*Compito 1:* Stabilisci se le affermazioni (a), (b) e (c) concordano con il brano sul sistema economico cinese, rispondendo sì o no e citando le parole decisive del brano. (a) Dennis Shea era ambasciatore degli Stati Uniti presso l’OMC. (b) La riunione del Consiglio Generale dell’OMC si tenne prima dello scoppio della guerra commerciale tra Stati Uniti e Cina. (c) Secondo Shea, il ruolo dello Stato nell’economia cinese si è ridotto.
*Compito 2:* Secondo il brano sul sistema economico cinese, perché la convergenza nelle istituzioni di Stati Uniti e Cina passa molto più inosservata? Spiegalo in una o due frasi.
*Compito 3:* Prosegui il brano sul sistema economico cinese a partire dall'ultima frase riportata.

*Brano selezionato:*
Si parla molto della concorrenza e del decoupling tra Stati Uniti e Cina. Ma è in corso un altro processo, che passa molto più inosservato: la convergenza nelle istituzioni delle due principali potenze del nostro secolo, nascosta dalla guerra tra sistemi.

Caratteristiche del sistema economico cinese

La terza dimensione del conflitto economico tra Stati Uniti e Cina è la competizione e il conflitto tra i sistemi economici dei due Paesi1. In che misura il sistema economico cinese è unico rispetto al sistema americano di economia di mercato? A questo proposito, la critica di Dennis Shea, allora ambasciatore degli Stati Uniti presso l’Organizzazione Mondiale del Commercio (OMC), è istruttiva. In occasione della riunione del Consiglio Generale dell’OMC tenutasi il 26 luglio 2018, subito dopo lo scoppio della guerra commerciale tra Stati Uniti e Cina, Denis Shea aveva affermato che «la Cina è in realtà l’economia più protezionista e mercantilista del mondo. Contrariamente alle aspettative dei membri, la Cina non si è mossa verso una più completa adozione di politiche e pratiche basate sul mercato da quando ha aderito all’OMC nel 2001. In realtà, è vero il contrario. Il ruolo dello Stato nell’economia cinese è aumentato». Per quanto riguarda i problemi del sistema economico cinese, ha evidenziato l’intervento del Governo cinese e del Partito Comunista nelle attività economiche e nell’allocazione delle risorse, la capillare presenza di imprese statali, il sistema di economia pianificata simboleggiato dal Piano quinquennale, la politica industriale simboleggiata da Made in China 2025, la creazione di capacità produttiva in eccesso attraverso i sussidi, il danno causato alla proprietà intellettuale da politiche irragionevoli e l’eliminazione dei concorrenti stranieri con lo strumento della politica industriale2.

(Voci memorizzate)

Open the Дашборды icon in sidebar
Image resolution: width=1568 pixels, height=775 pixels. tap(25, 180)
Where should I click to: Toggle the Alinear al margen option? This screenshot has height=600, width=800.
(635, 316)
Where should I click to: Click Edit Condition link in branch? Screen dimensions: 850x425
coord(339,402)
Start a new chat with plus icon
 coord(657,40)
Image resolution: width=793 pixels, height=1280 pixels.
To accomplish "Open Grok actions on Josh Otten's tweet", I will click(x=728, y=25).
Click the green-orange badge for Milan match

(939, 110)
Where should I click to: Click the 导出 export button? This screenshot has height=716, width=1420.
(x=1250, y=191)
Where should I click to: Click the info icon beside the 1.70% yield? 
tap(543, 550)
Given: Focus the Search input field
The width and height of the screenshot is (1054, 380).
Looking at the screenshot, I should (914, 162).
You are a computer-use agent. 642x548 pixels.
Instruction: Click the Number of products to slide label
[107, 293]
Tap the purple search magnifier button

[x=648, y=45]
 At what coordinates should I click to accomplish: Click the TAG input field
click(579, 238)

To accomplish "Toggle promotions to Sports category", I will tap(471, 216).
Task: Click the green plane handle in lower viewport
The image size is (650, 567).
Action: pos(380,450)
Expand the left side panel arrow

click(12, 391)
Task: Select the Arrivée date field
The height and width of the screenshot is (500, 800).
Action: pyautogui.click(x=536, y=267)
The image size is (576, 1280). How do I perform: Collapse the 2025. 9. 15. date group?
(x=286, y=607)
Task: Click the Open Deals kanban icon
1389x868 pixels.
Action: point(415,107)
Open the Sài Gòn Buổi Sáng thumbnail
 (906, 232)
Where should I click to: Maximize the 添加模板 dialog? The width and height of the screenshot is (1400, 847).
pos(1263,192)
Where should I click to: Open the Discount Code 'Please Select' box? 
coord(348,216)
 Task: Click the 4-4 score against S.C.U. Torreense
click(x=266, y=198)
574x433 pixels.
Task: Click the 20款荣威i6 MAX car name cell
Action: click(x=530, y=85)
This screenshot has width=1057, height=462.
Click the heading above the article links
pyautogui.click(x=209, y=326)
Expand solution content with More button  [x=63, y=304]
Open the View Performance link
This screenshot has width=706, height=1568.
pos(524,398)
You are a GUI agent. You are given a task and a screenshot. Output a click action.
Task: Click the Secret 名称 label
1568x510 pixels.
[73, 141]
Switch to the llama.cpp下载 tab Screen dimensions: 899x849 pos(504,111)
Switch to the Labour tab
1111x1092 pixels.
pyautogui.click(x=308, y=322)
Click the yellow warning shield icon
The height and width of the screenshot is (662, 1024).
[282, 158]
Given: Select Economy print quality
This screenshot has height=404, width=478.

*Risposta attesa 1:*
(a) Sì: «allora ambasciatore degli Stati Uniti presso l’Organizzazione Mondiale del Commercio (OMC)».
(b) No: «subito dopo lo scoppio della guerra commerciale tra Stati Uniti e Cina».
(c) No: «Il ruolo dello Stato nell’economia cinese è aumentato».

*Risposta attesa 2:* La convergenza istituzionale tra le due potenze passa inosservata perché è nascosta dalla guerra tra sistemi. L'attenzione si concentra infatti sulla concorrenza e sul decoupling tra Stati Uniti e Cina.

*Risposta attesa 3:*
Sebbene le osservazioni di Shea siano enumerative, possiamo, sulla base di questo indice, evidenziare tre punti sul carattere unico del sistema economico cinese visto dagli Stati Uniti. In primo luogo, il governo cinese dispone di un’enorme capacità di mobilitazione a favore dell’attività economica e per l’allocazione delle risorse. Questo avviene perché la Cina, in quanto Paese socialista, non consente la proprietà privata della terra. Cerca poi, per quanto possibile, di mantenere una forte presenza di imprese statali in aree strategiche come la finanza e l’energia. Inoltre, lo stesso Partito Comunista ha una notevole capacità organizzativa che usa per influenzare le comunità, anche quelle con una popolazione di qualche migliaio di persone. Questa situazione è fondamentalmente diversa dal sistema di economia di mercato degli Stati Uniti, che consente la proprietà privata di quasi tutti i fattori di produzione, compresi la terra e il capitale.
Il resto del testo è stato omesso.